By incorporating your business in a country other than where you reside, you may be able to legally avoid paying any tax to that country. When you combine a tax free country of incorporation (Belize), with a country with a territorial tax system (Panama), and the Foreign Earned Income Exclusion, it is possible to earn a significant amount of money from your business and pay zero income tax to any nation.
In the case of a business with employees and local expenses, you may form a corporation in Panama and bill your Belize corporation from that Panamanian entity. You should only bring in enough money to Panama to pay your bills, but draw your salary from the Belize company. In this way, the Panama company will break-even and no tax will be due.
I am often asked why countries like Panama allow this setup. It is because 1) you will pay employment and other taxes on your employees, and 2) you will spend money and indirectly contribute to the economy by living and basing your business in that country. A business that employees local workers is a major benefit to any efficiently run economy.
Retain Earnings Offshore
For the entrepreneur, qualifying for the FEIE and taking that salary through an offshore corporation is the first line of defense against the IRS. It allows you to take out $97,600 in salary free of Federal Income Tax. If a husband and wife are both involved in the day to day operation of the business, each may qualify for the exclusion, resulting in up to $195,200 in tax free salary.

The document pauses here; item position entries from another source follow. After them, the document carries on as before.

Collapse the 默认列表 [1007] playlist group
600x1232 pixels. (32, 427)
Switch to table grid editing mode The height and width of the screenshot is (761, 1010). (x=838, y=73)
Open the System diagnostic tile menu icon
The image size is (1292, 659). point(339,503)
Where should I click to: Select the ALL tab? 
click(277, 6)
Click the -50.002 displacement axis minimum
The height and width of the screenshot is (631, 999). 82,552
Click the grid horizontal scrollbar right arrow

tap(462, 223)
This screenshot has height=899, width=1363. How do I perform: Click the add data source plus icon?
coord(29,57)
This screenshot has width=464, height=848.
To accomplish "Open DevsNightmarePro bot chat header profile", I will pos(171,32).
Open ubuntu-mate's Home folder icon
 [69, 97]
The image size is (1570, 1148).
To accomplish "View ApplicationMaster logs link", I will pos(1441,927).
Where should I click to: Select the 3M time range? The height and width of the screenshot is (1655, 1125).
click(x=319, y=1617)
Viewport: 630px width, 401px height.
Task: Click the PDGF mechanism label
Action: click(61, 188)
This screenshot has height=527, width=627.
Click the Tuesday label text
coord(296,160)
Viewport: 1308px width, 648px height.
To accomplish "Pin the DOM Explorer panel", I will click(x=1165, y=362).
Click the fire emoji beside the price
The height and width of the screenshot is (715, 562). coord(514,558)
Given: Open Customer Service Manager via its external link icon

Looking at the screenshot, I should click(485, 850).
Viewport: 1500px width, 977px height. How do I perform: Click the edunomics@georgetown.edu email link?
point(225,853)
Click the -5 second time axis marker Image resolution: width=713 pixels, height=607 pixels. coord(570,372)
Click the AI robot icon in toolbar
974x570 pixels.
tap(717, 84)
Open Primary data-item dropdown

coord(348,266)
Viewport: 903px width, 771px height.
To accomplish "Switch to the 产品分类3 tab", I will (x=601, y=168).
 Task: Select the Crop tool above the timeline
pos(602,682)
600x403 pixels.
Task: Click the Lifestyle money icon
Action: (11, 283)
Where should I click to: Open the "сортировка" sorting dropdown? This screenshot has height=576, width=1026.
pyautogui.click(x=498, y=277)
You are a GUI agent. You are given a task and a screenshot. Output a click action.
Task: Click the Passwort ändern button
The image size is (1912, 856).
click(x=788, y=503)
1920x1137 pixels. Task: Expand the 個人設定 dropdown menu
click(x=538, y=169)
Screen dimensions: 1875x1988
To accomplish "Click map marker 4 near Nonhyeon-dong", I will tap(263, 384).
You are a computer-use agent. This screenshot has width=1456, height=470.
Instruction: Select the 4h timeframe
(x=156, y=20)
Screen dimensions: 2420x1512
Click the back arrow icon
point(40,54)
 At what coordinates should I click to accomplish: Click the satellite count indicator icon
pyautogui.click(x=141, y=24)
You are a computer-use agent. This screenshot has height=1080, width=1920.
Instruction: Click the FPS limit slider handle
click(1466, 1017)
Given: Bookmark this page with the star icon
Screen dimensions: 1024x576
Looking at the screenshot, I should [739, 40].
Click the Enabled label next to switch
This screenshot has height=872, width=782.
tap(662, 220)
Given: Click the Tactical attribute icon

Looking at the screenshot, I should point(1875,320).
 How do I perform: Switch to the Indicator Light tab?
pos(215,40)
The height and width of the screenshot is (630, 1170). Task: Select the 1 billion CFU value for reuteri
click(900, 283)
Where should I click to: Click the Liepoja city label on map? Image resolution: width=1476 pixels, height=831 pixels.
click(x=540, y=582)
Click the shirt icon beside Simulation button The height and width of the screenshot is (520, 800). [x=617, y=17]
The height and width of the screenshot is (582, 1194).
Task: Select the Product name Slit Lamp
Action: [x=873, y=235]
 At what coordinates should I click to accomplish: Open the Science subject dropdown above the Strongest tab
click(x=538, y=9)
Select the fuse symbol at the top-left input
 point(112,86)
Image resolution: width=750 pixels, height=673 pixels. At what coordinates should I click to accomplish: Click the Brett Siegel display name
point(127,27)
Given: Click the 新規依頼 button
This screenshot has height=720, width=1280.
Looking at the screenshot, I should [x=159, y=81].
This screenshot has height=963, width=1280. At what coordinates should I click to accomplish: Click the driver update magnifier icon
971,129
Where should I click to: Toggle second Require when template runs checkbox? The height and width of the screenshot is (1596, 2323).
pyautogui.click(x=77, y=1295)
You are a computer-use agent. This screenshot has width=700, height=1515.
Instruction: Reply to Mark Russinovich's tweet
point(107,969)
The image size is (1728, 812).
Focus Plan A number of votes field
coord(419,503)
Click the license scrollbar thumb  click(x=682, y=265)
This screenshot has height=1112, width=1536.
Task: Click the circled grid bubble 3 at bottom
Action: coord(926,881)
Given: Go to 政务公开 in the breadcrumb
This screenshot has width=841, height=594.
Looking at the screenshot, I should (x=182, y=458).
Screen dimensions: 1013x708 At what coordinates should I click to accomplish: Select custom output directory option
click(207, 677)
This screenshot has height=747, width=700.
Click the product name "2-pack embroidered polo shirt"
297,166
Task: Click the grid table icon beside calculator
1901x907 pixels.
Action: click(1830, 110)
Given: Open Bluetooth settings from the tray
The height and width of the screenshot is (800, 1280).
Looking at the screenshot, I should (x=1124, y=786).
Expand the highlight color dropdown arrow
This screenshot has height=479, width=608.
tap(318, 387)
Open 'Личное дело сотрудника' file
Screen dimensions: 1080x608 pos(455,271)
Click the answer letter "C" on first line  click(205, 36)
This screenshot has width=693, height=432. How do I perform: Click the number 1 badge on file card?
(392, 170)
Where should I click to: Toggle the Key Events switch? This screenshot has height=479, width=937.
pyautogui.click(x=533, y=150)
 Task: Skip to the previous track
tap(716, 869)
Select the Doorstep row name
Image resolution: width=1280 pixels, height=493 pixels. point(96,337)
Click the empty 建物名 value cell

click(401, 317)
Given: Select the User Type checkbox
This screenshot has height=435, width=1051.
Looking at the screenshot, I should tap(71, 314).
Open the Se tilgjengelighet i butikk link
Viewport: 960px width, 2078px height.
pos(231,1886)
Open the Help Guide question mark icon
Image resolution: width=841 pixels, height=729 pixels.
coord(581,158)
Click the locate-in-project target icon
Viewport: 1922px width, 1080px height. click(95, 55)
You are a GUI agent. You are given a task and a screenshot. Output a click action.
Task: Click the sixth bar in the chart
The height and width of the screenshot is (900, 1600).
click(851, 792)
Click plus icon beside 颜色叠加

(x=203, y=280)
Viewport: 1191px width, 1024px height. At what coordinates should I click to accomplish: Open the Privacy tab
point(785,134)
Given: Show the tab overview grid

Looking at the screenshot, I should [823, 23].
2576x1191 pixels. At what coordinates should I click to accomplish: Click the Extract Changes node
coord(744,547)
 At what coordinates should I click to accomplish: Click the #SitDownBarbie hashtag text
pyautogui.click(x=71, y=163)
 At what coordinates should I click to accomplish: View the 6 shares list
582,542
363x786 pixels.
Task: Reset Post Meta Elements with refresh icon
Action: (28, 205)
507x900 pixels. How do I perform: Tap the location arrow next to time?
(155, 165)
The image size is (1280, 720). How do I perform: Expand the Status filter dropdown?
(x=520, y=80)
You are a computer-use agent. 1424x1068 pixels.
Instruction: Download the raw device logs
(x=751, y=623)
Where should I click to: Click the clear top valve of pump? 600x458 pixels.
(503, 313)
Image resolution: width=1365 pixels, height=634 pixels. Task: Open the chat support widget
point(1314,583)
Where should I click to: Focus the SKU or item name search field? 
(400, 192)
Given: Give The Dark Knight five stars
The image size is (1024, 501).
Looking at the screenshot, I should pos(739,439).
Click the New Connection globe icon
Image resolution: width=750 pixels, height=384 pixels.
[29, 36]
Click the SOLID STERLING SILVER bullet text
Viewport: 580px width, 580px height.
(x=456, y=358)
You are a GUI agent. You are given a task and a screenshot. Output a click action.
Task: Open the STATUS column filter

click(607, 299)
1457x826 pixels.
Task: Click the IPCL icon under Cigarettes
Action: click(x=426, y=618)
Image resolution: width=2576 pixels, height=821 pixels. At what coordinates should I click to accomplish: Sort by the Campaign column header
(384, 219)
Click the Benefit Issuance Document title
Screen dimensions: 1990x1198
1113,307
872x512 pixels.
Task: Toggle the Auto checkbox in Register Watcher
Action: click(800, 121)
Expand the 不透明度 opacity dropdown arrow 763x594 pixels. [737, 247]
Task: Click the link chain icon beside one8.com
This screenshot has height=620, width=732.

So, what if your net profit is more than FEIE? If you take more than the Exclusion out of the corporation, you will pay tax on it as earned. If you leave it in the corporation, it will be classified as retained earnings and not taxable in the United States until it is distributed as a dividend or other payment.
– This assumes you are incorporated in a country, such as Belize, that will not tax your corporate profits or retained earnings.
Two important caveats: 1) interest or capital gains derived from these retained earnings is taxable as earned, and 2) you may not borrow retained earnings from your corporation or use them for your personal benefit. They must remain in the corporation or be used for business expenses and expansion.
You might be wondering why large companies based in the US get offshore exclusions while you must make the drastic step of moving abroad to receive these benefits? In fact, multinationals must follow similar rules to qualify by having an active division with employees outside of the US in order to retain some earnings offshore.
To put it another way, a small business, that is owned and controlled by a US person, must move all of its operations outside of the US to gain these benefits. A large corporation can achieve the same by moving an autonomous division abroad.
For additional information on this topic, see my article: How to Manage Retained Earnings in an Offshore Corporation.
As you can see, there are a number of tax benefits for those offshore. If you are living, working, and/or investing abroad, you should consult with a professional to ensure you are taking advantage of these benefits. For the business owner who has a non-US partner, additional incentives may be available but are outside of the scope of this article.
I will end by pointing out that big tax breaks come with big tax reporting requirements. US tax compliance should be a primary component for anyone considering going abroad and is the foundation of an international tax or business strategy. Be sure to contact a licensed US representative, and do not rely on a foreign provider, whenever incorporating offshore.